Motivation


Users want to submit job via Flink REST API instead of Flink CLI which is more heavy-weight in certain scenarios, for example, a lightweight data processing workflow system that has Flink related systems.Currently, the /jars/:jarid/runAPI (https://nightlies.apache.org/flink/flink-docs-master/docs/ops/rest_api/#jars-jarid-run) only supports a few selected Flink config options listed in the doc (parallelism、savepoint path and allow non-restored state), which is insufficient for practical use.Extending the /jars/:jarid/run API with an additional request body parameter "flinkConfiguration", which is a map of flink configuration option-value pairs set by users.For backward compatibility, we can retain the existing body parameters like "allowNonRestoredState", and when there's conflicting configurations, let the values set explicitly with existing body parameters take higher precedence over the values set by configs.Doing so helps users in the following ways

  • can avoid frequently packing flink jobs when users change job parameters, such as the checkpoint address
  • user code and job parameters are decoupled

Public Interfaces

Add "flinkConfiguration" to RestApi (JarRequestBody), which is a map structure that receives parameters related to Flink jobs submitted by the user Rest

Proposed Changes

Flink parameters can be roughly divided into job parameters and cluster parameters.
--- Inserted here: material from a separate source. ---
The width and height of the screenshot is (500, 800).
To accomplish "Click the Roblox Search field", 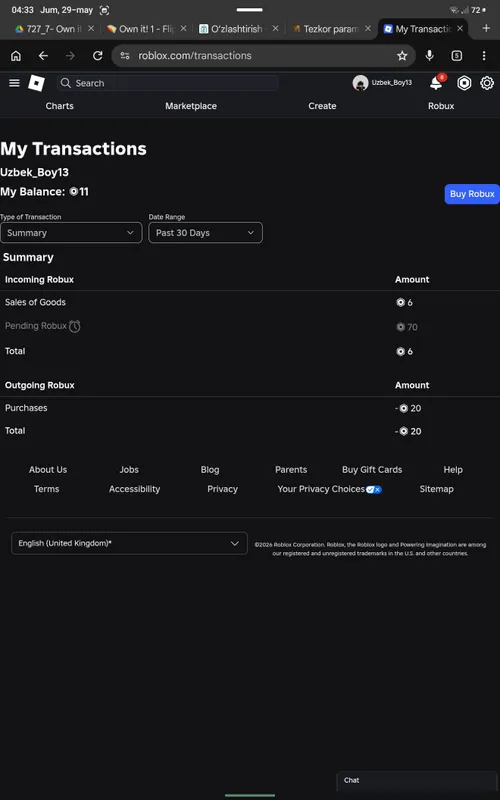I will point(168,83).
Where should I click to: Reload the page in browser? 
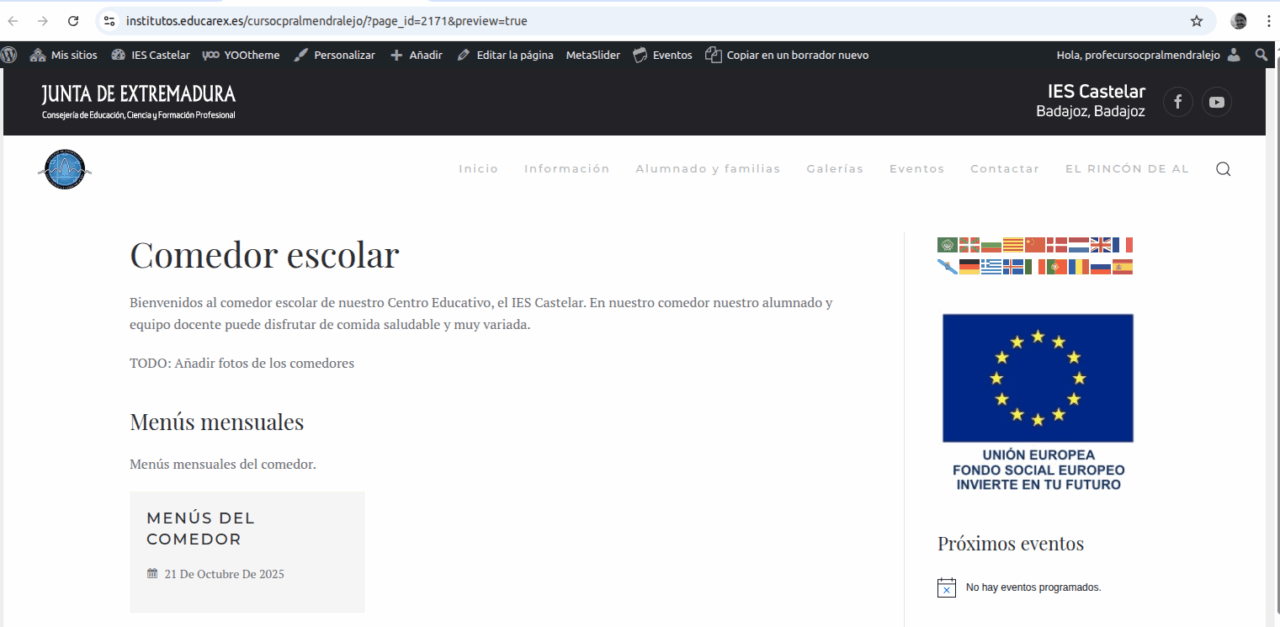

Job parameters can be dynamically adjusted by users, while cluster parameters are fixed parameters when we deploy a FlinkSessionCluster or FlinkApplicantionJob,such as  jobmanager.rpc.port、jobmanager.rpc.address  are similar to non-job parameters

Flink job parameters currently take effect with the following priorities

The execution order will follow the same order as the CLI execution

User Code > Rest API / Flink CLI > Cluster Config

Now that we have upload a StateMachineExample jar, If we need to run it, we need to call RestApi /jars/:jarid/run

By adding the "flinkConfiguration" parameter to the /jars/:jarid/run Rest API, it is possible to extend the Rest API to produce the following behaviors, which are resolved below

We can distinguish parameters into external parameter and internal parameter

  • external parameter: outside of the flinkConfiguration field (entryClass/parallelism/programArgs/savepointPath/allowNonRestoredState ...)
  • internal parameter: The configuration associated with the "flinkConfiguration" field

When the user does not pass the internal parameters, the user's original submission behavior is not affected, and the current API status is unchanged.

{
  "entryClass": "org.apache.flink.streaming.examples.statemachine.StateMachineExample",
  "parallelism": "1",
  "programArgs": null,
  "savepointPath": null,
  "allowNonRestoredState": true
}

When the user passes Flink related job parameters into this parameter, there are several possibilities. For different possibilities, flink run jar rest api need to do the following:

  • The internal parameters passed in by the user contains non-job parameters, exp jobmanager.rpc.port , jobmanager.rpc.address and other non-job like parameters, as well as some other illegal parameters (perhaps misspelled by the user).


{
  "entryClass": "org.apache.flink.streaming.examples.statemachine.StateMachineExample",
  "parallelism": "1",
  "programArgs": null,
  "savepointPath": null,
  "allowNonRestoredState": true,
  "flinkConfiguration": {
   "jobmanager.rpc.port": 8081,
   "jobmanager.rpc.address": "localhost", 
   "state.savepoints.dir": "hdfs://flink/jobs/stateMachineExample/savepoints",
   "state.checkpoints.dir": "hdfs://flink/jobs/stateMachineExample/checkpoints"
  }
 }

These non-job parameters will not apply to Flink Applicantion Mode or Flink Session Mode, because these parameters have been fixed during user deployment, and will not apply and take effect when passed again. In this case, these parameters will be ignored

  • The internal parameters passed in by the user contains the external parameter


{
  "entryClass": "org.apache.flink.streaming.examples.statemachine.StateMachineExample",
  "parallelism": "1",
  "programArgs": null,
  "savepointPath": "hdfs://flink/jobs/stateMachineExample/savepoints",
  "allowNonRestoredState": true,
  "flinkConfiguration": {
   "allowNonRestoredState": false,
   "state.checkpoints.dir": "hdfs://flink/jobs/stateMachineExample/checkpoints"
  }
 }

At this point, we can see that the user configures the same two parameters in the external parameter and internal parameters, in this case the Outer parameters is valid ("allowNonRestoredState": true)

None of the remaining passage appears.